Anda di sini
Beranda > Artikel > Hari Pers Nasional dan Pegiat Komsos Indonesia

Hari Pers Nasional dan Pegiat Komsos Indonesia

Loading

Hari Pers Nasional (HPN) diperingati pada 9 Februari tiap tahunnya. Berdasarkan Keputusan Presiden Nomor 5 Tahun 1985 tentang Hari Pers Nasional, disebutkan bahwa pers Indonesia mempunyai sejarah perjuangan dan peranan penting dalam melaksanakan pembangunan sebagai pengamalan Pancasila. Dewan Pers menetapkan HPN dilaksanakan tiap tahun secara bergantian di ibu kota provinsi se-Indonesia.

Lalu apa hubungannya HPN dan para pegiat komunikasi sosial (komsos) di Indonesia?

Memang media yang dikelola oleh para pegiat komsos secara umum bukanlah media mainstream yang terdaftar di dewan pers. Akan tetapi, prinsip pengelolaan dan pembuatan karya dalam media tersebut haruslah sesuai dengan etika jurnalistik dan memenuhi fungsi media itu sendiri. Adapun beberapa fungsi media di antaranya, sarana penyebaran informasi, hiburan, edukasi, dan yang tak kalah penting kontrol sosial.

Tantangan Multi-platform

Media hari ini bukan hanya soal cetak dan situs daring, tetapi memiliki lebih banyak paltform seperti media sosial. Multi-platform menjadi tantangan tersendiri yang tak mudah ditaklukan. Instagram, tik-tok, facebook, twitter, grup whatsapp, dan masih banyak lagi sering kali memiliki tingkat penyebaran informasi yang lebih tinggi ketimbang situs media daring, apalagi media cetak.

Para pegiat komsos memiliki tanggung jawab untuk merangkul umat melalui berbagai platform tersebut, karena tiap platform memiliki segmentasi pemakai yang berbeda. Satu platform tidak mungkin menjangkau semua orang, yang bisa dilakukan adalah memperbanyak platform agar makin banyak orang yang dapat terlayani.

Kepercayaan Umat

Produk media yang dikeluarkan oleh gereja baik melalui paroki ataupun keuskupan biasanya memiliki tingkat kepercayaan yang cukup tinggi dibanding media pada umumnya. Hal ini adalah keuntungan sekaligus tantangan para pegiat komsos untuk terus menyajikan informasi secara menarik, tetapi tetap tajam. Jangan sampai media paroki atau keuskupan hanya menjadi sarana penyampai kebijakan, renungan, dan dokumentasi kegiatan, kemudian lupa akan fungsi kontrol sosial yang sejatinya membuat kita tetap waras dalam menjalani hidup menggereja.

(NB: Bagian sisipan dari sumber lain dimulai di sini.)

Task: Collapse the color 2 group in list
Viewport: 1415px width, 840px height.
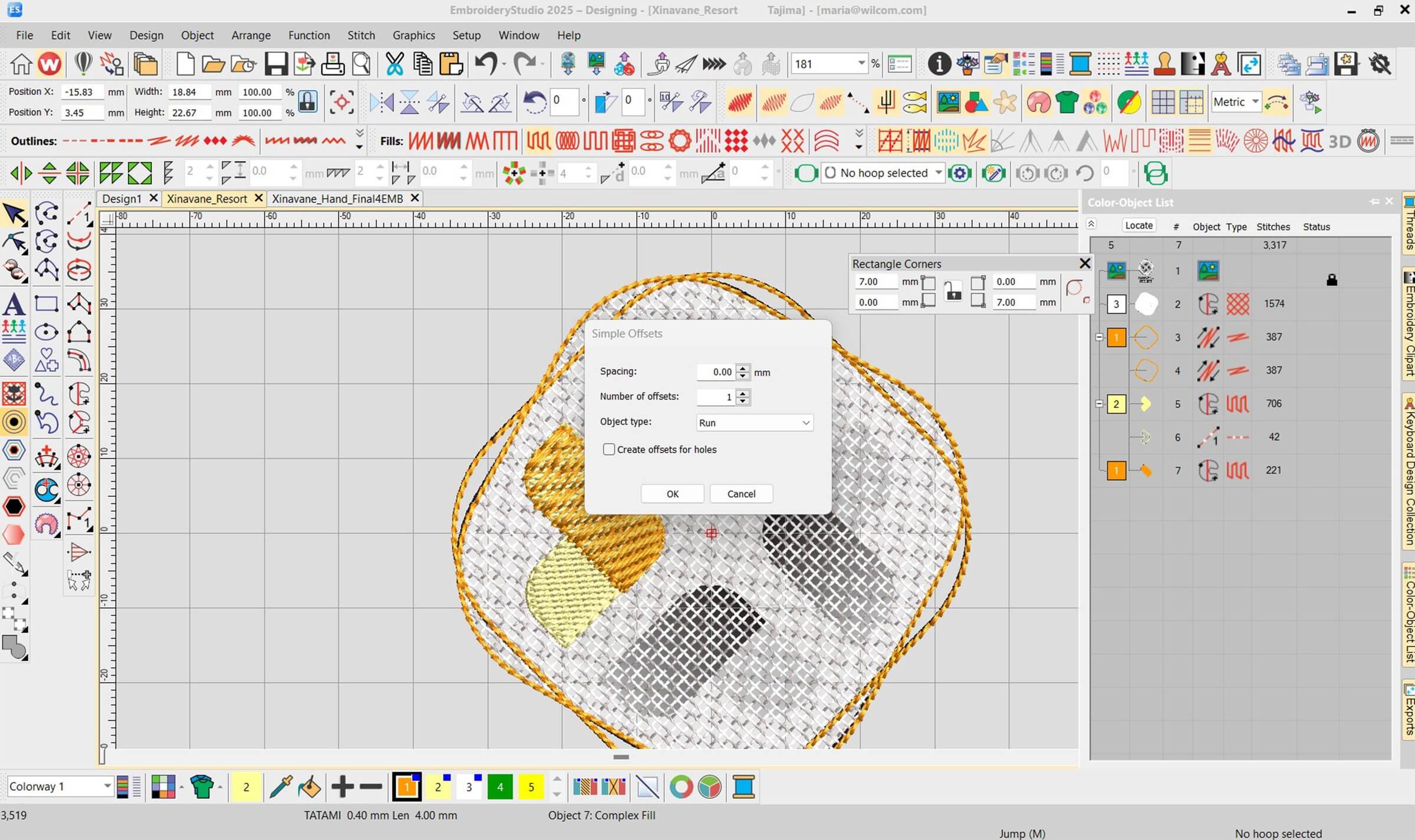Action: click(1099, 404)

Sudah saatnya kita meninggalkan budaya tua antikritik, antifriksi, dan antidebat. Semuanya akan menjadi hal yang baik jika ditempatkan pada porsinya. Karena gereja pun tidak lagi ‘hierarki sentris’ melainkan ‘Kristosentris’ artinya Kristuslah pusat hidup gereja. Sedangkan kaum hierarki, awam, dan biarawan-biarawati sama-sama mengambil bagian dalam tugas Kristus dengan cara yang berbeda-beda sesuai dengan talenta dan kemampuannya masing-masing.

Pada akhirnya perayaan HPN bukan hanya untuk para wartawan media mainstream, tetapi juga para pegiat komsos di Indonesia. Semangat membuat karya berbasis kode etik jurnalistik harus terus hidup, agar apa yang kita buat dapat selalu dipertanggungjawabkan kepada gereja dan masyarakat.

Selamat hari Pers Nasional para pegiat komsos!